Make Ends Meet: Understanding student loan forgiveness
LOUISVILLE, Ky. (WAVE) - President Biden’s administration wants to wipe out $400 billion in student loan debt for 40 million Americans.
The news of his proposed student loan debt relief plan was big news.
Word of student loan debt forgiveness went viral fast when borrowers found out about the plan to forgive up to $10,000 in student loan debt or $20,000 for those who received a Pell grant.
Everything is on hold now except the arguments in the Supreme Court and the arguments outside the supreme court as everyone wants to make their case for or against the student debt relief plan.
Mary Jo Terry, a student loan debt expert and Yrefy managing partner, took time to point out what borrowers need to know about the U.S. Supreme Court hearing and what it means about the cancellation or repayment of their student loan debt.
“Student loans are overwhelming,” Terry said. “Usually next to your rent and mortgage payment it’s your largest monthly bill payment.”
The average student borrows over $30,000 to pursue a bachelor’s degree.
President Biden’s student loan forgiveness program now faces two cases in front of the Supreme Court seeking to block it from going forward.
One from a group of six republican-led states-Nebraska, Arkansas, Iowa, Kansas, Missouri, and South Carolina. The other case by two student loan borrowers. One who is not eligible for relief under the plan, and the other who is eligible for $10,000 rather than $20,000 in relief.
”We’re actually looking at another 60-90 days to find out what the high court is going to decide,” Terry said.
The decision, whether President Biden can use the Heroes Act as the legal footing for his student loan forgiveness plan.
Congress passed the first version of the HEROES Act in 2001, after the Sept. 11 attacks, to allow the education secretary to waive or modify provisions of student loan programs for those affected by the attack.
“Is the Heroes Act broad enough to go ahead and move forward with loan forgiveness without going through the legislative process?” Terry asked.
During the COVID-19 pandemic, both the Trump and Biden administrations used the HEROES Act to suspend student loan payments.
”It’s sitting with the high court to make that determination and ultimately is there going to be harm to anyone if they go forward without going through the congressional process because you have to prove harm,” she said.
The two student loan borrowers who filed suit claim they will be harmed because they could not access all of the benefits others would receive. Some also claim it goes around congress which has the sole power to create laws like those related to student loan forgiveness.
“Even if they deny and say you need to go through the congressional process, it doesn’t mean that this isn’t going to transpire” Terry said. “It’s just going to take longer than we expected and we’ll see if it makes it through the legislature process.”
The forbearance could end 60 days after the Supreme Court decision is announced.
Terry stressed that anyone with a student loan needs to look at what you owe. Look to see if you can fit your loan payment into you monthly budget. If not, contact your loan service when payments resume to discuss your options.

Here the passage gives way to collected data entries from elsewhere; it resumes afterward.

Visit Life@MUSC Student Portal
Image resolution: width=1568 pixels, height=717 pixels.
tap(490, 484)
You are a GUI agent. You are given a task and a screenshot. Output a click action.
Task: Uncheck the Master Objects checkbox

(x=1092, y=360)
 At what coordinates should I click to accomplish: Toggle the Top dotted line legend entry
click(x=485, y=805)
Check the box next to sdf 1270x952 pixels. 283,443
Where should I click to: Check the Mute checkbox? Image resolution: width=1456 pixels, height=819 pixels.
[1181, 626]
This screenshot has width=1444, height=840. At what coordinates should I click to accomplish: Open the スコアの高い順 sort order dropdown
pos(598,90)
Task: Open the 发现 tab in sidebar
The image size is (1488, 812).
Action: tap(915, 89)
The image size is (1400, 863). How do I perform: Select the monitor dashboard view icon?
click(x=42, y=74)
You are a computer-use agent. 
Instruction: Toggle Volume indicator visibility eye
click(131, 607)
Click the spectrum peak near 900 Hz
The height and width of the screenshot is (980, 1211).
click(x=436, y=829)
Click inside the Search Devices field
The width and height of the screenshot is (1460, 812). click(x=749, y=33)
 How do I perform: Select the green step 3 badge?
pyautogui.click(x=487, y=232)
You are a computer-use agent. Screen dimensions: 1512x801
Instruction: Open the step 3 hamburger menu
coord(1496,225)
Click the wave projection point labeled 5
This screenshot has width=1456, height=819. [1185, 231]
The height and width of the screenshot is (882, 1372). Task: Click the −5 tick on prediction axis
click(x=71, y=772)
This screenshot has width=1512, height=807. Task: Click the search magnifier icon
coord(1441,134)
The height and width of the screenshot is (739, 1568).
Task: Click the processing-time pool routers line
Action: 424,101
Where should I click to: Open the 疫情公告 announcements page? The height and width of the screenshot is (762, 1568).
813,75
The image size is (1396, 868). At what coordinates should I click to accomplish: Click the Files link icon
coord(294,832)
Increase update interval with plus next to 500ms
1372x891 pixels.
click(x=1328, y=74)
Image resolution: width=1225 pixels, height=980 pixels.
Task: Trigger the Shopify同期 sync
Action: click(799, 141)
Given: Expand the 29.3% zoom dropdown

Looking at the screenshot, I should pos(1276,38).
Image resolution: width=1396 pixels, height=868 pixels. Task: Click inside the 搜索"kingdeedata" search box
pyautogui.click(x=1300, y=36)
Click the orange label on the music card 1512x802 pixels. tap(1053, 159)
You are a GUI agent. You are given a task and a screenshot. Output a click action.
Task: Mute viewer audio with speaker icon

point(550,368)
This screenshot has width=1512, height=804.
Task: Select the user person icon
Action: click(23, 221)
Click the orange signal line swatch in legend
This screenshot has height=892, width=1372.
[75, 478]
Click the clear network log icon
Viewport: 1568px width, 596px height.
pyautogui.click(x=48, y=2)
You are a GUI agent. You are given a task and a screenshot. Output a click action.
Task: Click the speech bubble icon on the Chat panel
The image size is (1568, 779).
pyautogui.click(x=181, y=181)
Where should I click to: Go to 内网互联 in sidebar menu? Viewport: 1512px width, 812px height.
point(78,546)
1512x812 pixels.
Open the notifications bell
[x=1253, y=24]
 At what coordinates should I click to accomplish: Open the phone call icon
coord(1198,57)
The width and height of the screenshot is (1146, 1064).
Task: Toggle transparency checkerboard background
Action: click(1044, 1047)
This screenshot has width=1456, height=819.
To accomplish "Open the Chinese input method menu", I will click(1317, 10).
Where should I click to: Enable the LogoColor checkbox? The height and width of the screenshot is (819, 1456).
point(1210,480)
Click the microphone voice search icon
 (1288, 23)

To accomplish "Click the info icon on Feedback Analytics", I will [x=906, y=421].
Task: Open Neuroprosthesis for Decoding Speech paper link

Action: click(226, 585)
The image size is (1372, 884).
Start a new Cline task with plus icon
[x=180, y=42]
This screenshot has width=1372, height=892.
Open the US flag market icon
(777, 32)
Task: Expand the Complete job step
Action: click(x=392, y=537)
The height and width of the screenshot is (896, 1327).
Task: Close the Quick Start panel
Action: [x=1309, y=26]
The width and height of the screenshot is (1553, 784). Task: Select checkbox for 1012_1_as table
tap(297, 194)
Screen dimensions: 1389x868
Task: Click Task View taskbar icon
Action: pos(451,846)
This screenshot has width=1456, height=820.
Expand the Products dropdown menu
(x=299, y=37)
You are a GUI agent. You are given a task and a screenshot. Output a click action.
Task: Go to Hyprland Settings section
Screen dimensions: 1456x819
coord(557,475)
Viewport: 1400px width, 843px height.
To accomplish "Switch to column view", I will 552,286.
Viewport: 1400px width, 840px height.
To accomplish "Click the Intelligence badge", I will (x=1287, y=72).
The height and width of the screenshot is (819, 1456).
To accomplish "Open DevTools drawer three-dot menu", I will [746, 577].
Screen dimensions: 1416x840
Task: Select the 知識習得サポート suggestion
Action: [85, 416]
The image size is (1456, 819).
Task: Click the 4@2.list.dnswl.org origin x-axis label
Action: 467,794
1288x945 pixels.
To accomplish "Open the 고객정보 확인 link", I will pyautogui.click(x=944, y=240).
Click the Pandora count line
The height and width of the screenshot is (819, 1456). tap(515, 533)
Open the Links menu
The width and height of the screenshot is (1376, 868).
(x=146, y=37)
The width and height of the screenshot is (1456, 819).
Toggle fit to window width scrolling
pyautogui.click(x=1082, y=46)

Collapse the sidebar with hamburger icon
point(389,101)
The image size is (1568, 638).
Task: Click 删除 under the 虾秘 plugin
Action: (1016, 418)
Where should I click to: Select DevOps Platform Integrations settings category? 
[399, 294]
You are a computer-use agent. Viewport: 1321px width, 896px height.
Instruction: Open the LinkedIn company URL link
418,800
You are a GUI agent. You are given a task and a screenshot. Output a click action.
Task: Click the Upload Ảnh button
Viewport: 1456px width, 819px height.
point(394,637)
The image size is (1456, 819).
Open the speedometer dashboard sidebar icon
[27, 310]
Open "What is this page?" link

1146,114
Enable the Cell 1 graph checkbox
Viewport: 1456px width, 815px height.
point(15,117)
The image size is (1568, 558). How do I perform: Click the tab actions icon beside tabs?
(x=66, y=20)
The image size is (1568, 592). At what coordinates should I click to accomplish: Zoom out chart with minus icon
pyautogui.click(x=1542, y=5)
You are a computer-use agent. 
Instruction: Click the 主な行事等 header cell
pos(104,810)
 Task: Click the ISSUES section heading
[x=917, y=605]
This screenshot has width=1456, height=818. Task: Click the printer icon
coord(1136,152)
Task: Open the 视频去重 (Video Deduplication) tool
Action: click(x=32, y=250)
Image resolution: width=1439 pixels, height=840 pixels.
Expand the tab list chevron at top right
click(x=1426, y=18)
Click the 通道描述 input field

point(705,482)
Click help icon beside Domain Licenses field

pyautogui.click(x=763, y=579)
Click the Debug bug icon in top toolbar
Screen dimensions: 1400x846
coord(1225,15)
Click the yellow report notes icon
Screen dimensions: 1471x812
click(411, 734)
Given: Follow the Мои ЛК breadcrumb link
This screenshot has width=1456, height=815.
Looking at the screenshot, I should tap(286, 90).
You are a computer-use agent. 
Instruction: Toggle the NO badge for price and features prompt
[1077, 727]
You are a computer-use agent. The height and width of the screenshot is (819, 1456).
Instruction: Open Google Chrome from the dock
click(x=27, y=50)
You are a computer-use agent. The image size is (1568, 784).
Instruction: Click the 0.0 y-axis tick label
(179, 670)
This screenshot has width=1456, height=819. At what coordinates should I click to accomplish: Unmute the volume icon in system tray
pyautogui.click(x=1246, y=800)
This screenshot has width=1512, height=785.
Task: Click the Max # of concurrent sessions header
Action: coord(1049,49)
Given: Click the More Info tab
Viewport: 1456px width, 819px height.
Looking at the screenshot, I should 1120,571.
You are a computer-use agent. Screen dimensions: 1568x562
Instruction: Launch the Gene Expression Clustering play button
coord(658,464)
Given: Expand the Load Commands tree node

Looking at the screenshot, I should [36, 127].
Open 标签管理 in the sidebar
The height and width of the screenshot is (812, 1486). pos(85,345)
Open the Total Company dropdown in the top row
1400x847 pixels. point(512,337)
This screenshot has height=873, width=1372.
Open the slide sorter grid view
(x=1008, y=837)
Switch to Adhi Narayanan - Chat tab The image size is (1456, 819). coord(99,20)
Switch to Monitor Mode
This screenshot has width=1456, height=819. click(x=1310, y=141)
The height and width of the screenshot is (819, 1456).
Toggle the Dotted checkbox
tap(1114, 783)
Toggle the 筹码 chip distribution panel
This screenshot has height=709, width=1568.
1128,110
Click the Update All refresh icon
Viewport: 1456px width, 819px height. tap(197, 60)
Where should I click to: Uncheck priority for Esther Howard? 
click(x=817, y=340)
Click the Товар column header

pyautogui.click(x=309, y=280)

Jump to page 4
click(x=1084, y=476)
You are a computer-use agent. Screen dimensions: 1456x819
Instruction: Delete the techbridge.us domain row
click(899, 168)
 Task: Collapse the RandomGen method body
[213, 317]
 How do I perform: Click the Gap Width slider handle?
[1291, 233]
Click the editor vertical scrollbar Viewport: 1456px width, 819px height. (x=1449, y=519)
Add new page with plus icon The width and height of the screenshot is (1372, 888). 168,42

“Defaulting on your student loans is gonna hurt your credit,” Terry said. “It’s usually 50 to 150 points. Keep in mind this affects your insurance, your car insurance, your health insurance. This affects the apartment or the rent you’re going to get. You may not be able to get a home.”
Be patient. There’s really nothing you can do right now. Pay attention to the outcome of the case. If the student debt relief plan is given the green light, you MUST fill out the application. If you already filled out the application, make sure all your information is up to date.